Antequera, tierra de leyendas (I)

  • La fábula sobre la Peña de los Enamorados es una de las historias más populares del municipio malagueño junto a la del Arco de la calle Nueva

Desde que comenzaran los primeros asentamientos en la ciudad de Antequera hace 4.500 años con las construcciones dolménicas, no se han detenido las leyendas que narran historias románticas, de amores imposibles, de santos y vírgenes, e incluso de las primeras edificaciones que se levantaron en ciudad. La más conocida es la leyenda de la Peña de los Enamorados. Bañada por el río Guadalhorce y rodeada de una línea de ferrocarril, sirvió de guarida para bandoleros que robaban a quien se atrevía a pasar por allí. Cuenta la fábula que desde lo más alto de la Peña se arrojó una pareja de enamorados tras la imposibilidad de consumir su amor.

En un robusto castillo ubicado en la sierra de Archidona, convertido ahora en el santuario de la Virgen de Gracia, vivía un alcaide moro, un batallador temerario, Ibraín Abad. Tenía una hija llamada Fátima de gran belleza y temperamento soñador. Ella mantenía relaciones secretas con un caballero cristiano de los que acompañaban a don Fernando el de Antequera, hacia el año 1410. Ambos acordaron huir al campamento establecido por Don Fernando. Fátima bajó al pueblo con el pretexto de beber agua de una fuente medicinal. Al poco llegó el caballero y la hizo montar en su potro.

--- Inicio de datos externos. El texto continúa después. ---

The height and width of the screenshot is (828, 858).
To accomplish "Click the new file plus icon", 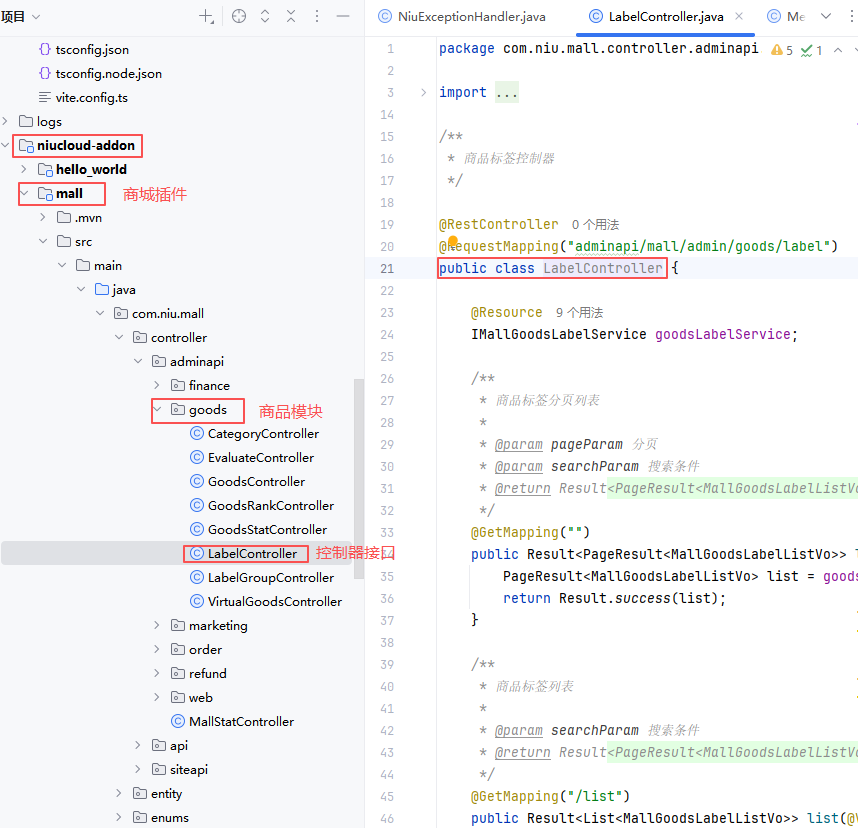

Los vigías moros, al percatarse de la situación, salieron en persecución de la audaz pareja con el objeto de capturarlos. Sin embargo, el caballo del raptor llegó a los alrededores de la Peña al no poder seguir corriendo. Los enamorados decidieron subir a lo alto de ella y cobijarse, pero los jinetes moros treparon veloces, cerca de los fugitivos, y perdida toda esperanza, se abrazaron fuertemente en el borde del precipicio y se arrojaron al fondo del abismo. Los perseguidores, aterrados, regresaron al castillo para explicar al alcaide lo ocurrido. Éste, desesperado, mandó decapitar a los jinetes y a las esclavas que acompañaron a Fátima a la fuente.

Otra de las historias narradas por Barrero Baquerizo, don Trinidad de Rojas y por la poetisa antequerana Victoria Sáenz de Tejada, es la leyenda del Arco de la calle Nueva. Por 1680, residía en Antequera don Luis de Zayas, un hidalgo bastante conocido por su buena posición y por la vida aventurera que había llevado durante su mocedad. Dando tregua a sus devaneos se casó con una pariente suya, pero este cambio de estado no consiguió apartarle de la mala senda.

Una mañana, asistió a la toma de hábitos de religiosa de una hermosa joven. Su belleza le encandiló y logró el cariño de la monja, hasta el punto de querer huir con ella. Una noche, provisto de escala, fue hasta el convento de la Encarnación.

El hidalgo llegó hasta el jardín donde debía esperarla, pero ante la ausencia de su amada monja, decidió entrar en su búsqueda. Ella dormía sobre su lecho y al verlo se dejó llevar por su seductor. Pero al pasar por delante de la santa imagen de María, la religiosa sintió algo sobrenatural y rompió a llorar. Don Luis abandonó a la mujer y corrió hacia el jardín. Al cruzar la plaza de San Sebastián, y llegar a calle Nueva, las fuerzas le faltaron y cayó desvanecido. En esos instantes, también caía desmayada su cómplice frente a la imagen de María.

Al día siguiente, don Luis le confesó a su mujer lo sucedido asegurándole que había visto la imagen de Jesús, con la cruz sobre sus hombros, echándole en cara la enormidad de su delito. El hidalgo pidió el perdón de su mujer y ella se lo concedió. Como muestra de su arrepentimiento, el caballero construyó un arco, que aún subsiste, a la entrada de calle Nueva, y colocó sobre él la imagen de Jesús, pintado en la misma forma de la aparición, y alumbrado perpetuamente por seis luces.

Desde entonces, don Luis fue modelo de piedad y caridad, y como penitencia, al caer la noche, vestido de toscas ropas de nazareno, se dedicaba a recorrer la ciudad, visitando a familias necesitadas y a enfermos para socorrerlos, y excitando a todos a orar ante el Nazareno de la calle Nueva. Cuando murió, su mujer tomó el hábito de religiosa en el convento de Carmelitas Descalzas.